* _GIVEN REQUEST_
Copy the lines of the material word for word, from the line containing "Task: Select the" to the line containing "Action: click(x=2027, y=468)", including both of those lines and nothing else.

::::

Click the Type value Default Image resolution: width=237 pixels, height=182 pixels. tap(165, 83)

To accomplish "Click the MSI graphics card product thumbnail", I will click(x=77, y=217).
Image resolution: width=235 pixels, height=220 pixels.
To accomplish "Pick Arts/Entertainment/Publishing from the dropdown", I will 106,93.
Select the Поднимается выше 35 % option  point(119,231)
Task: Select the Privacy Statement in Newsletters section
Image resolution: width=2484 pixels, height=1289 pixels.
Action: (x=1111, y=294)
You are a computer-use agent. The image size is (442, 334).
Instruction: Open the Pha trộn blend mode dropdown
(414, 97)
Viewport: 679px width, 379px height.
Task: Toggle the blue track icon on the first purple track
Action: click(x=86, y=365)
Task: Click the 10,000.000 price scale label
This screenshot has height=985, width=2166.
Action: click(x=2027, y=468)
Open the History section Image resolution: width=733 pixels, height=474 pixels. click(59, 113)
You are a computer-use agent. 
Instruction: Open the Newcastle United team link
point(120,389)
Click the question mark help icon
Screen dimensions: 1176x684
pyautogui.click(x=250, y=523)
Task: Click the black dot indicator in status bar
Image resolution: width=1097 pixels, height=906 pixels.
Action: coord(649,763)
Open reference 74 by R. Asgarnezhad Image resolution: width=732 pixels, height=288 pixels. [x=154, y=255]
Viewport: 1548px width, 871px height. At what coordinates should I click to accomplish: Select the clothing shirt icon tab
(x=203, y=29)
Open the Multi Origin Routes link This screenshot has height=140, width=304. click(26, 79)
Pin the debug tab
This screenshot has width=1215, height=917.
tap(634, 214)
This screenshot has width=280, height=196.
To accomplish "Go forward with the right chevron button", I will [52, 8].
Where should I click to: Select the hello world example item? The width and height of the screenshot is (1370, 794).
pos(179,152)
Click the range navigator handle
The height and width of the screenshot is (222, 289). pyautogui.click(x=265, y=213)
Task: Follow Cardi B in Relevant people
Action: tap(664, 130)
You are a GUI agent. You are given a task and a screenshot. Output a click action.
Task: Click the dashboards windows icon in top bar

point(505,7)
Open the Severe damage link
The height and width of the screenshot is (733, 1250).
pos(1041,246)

::::

* _RESULT FOR THIS EXERCISE_
Task: Select the Privacy Statement in Newsletters section
Image resolution: width=2484 pixels, height=1289 pixels.
Action: (x=1111, y=294)
You are a computer-use agent. The image size is (442, 334).
Instruction: Open the Pha trộn blend mode dropdown
(414, 97)
Viewport: 679px width, 379px height.
Task: Toggle the blue track icon on the first purple track
Action: click(x=86, y=365)
Task: Click the 10,000.000 price scale label
This screenshot has height=985, width=2166.
Action: click(x=2027, y=468)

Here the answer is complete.